GOAL
Extract every line of text from the records below, word for word, without any of the pictures.
:::::
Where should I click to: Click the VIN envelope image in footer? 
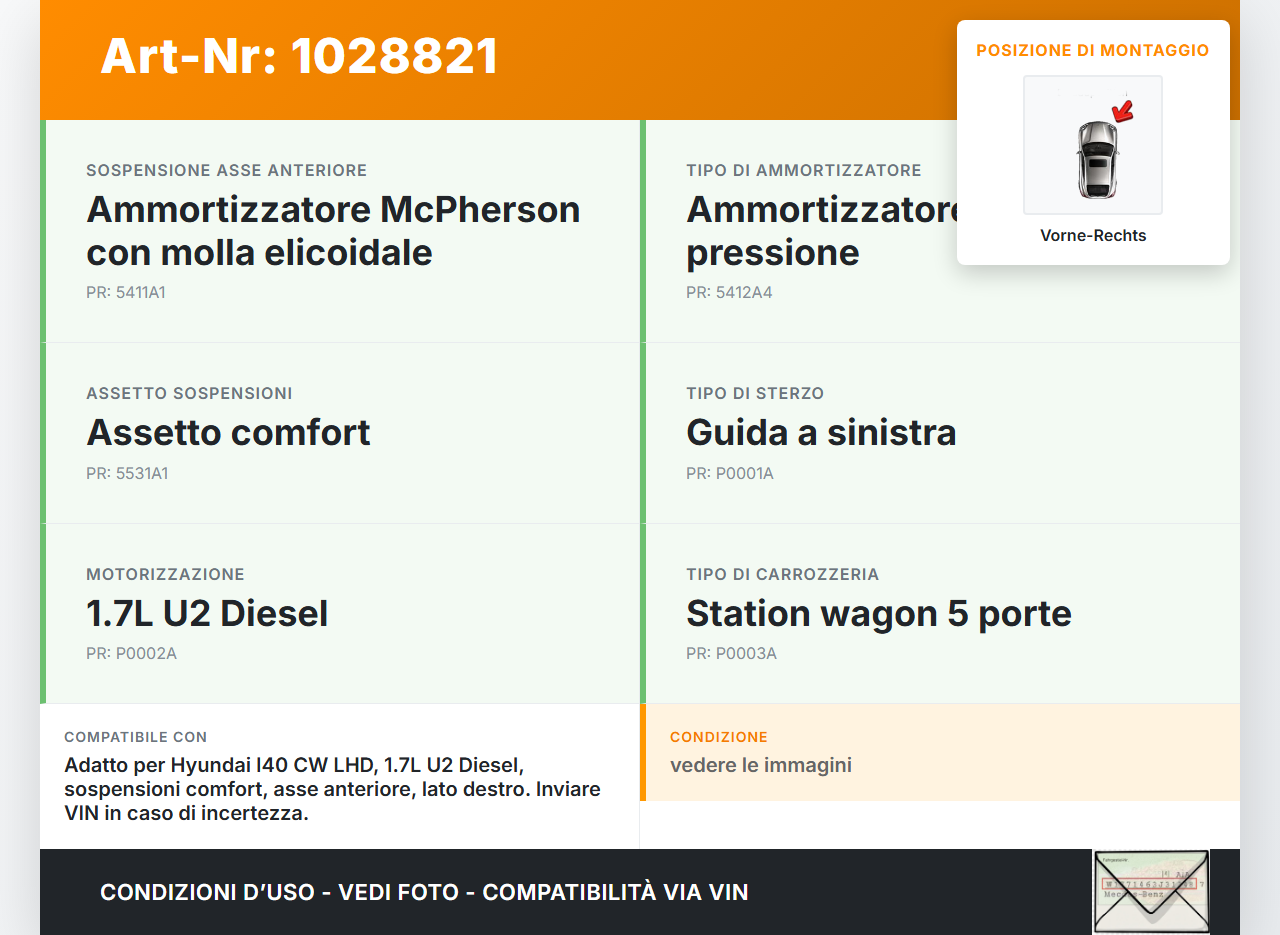pyautogui.click(x=1150, y=891)
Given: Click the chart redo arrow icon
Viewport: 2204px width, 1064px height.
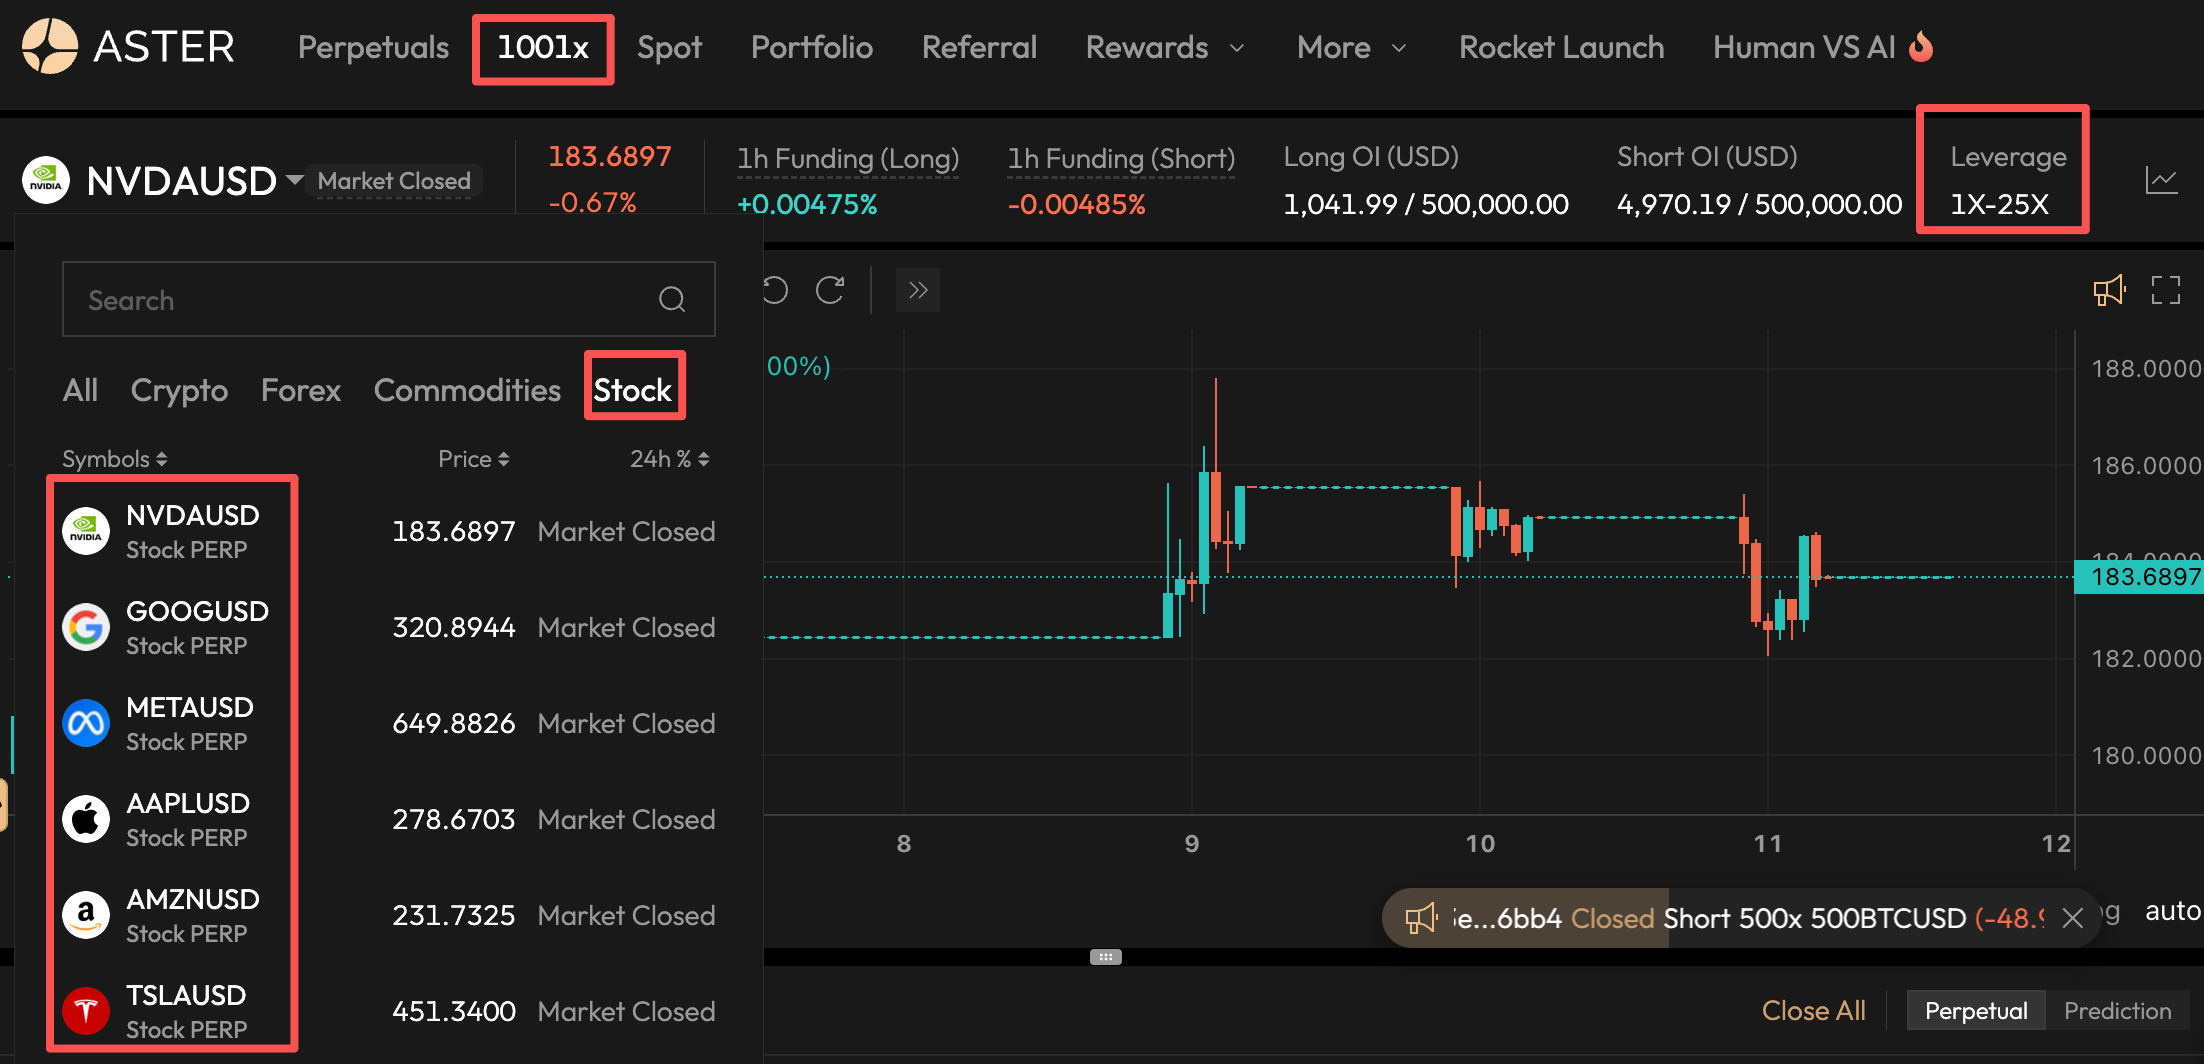Looking at the screenshot, I should tap(830, 290).
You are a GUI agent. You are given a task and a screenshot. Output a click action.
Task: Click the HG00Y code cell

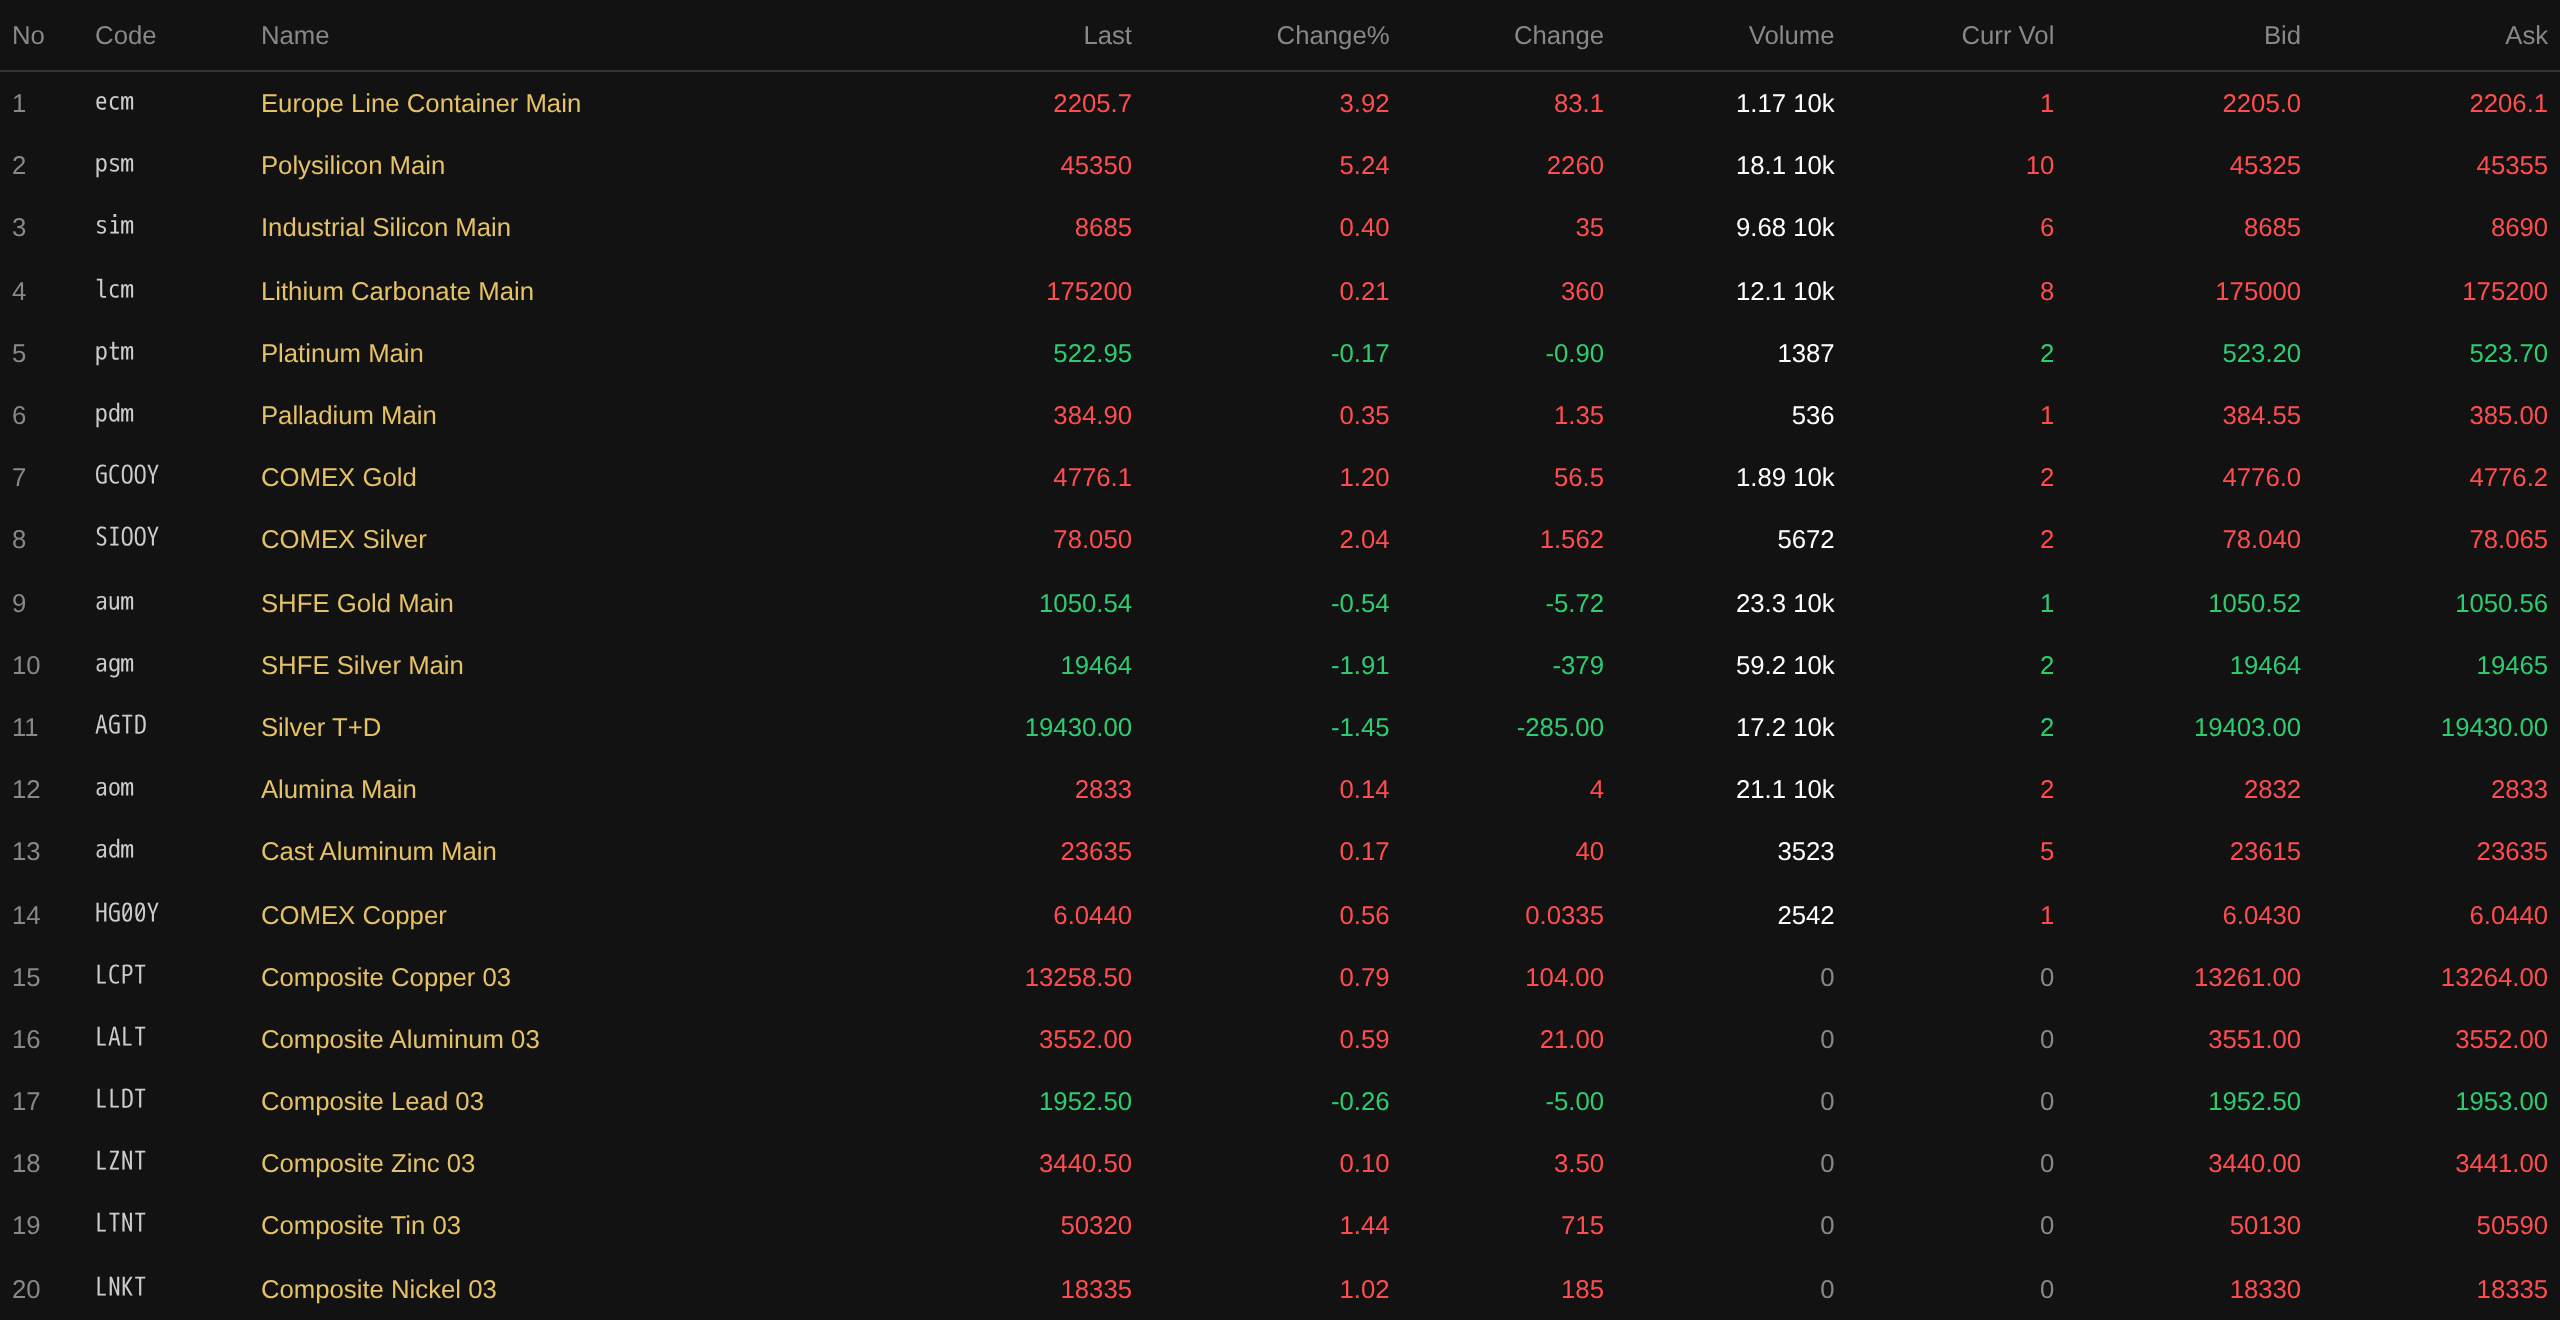126,914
:::::
THE ANSWER
Where should I click to: Click the VIN envelope image in footer? 
pyautogui.click(x=1150, y=891)
Given: Click the chart redo arrow icon
Viewport: 2204px width, 1064px height.
Looking at the screenshot, I should tap(830, 290).
You are a GUI agent. You are given a task and a screenshot. Output a click action.
Task: Click the HG00Y code cell

126,914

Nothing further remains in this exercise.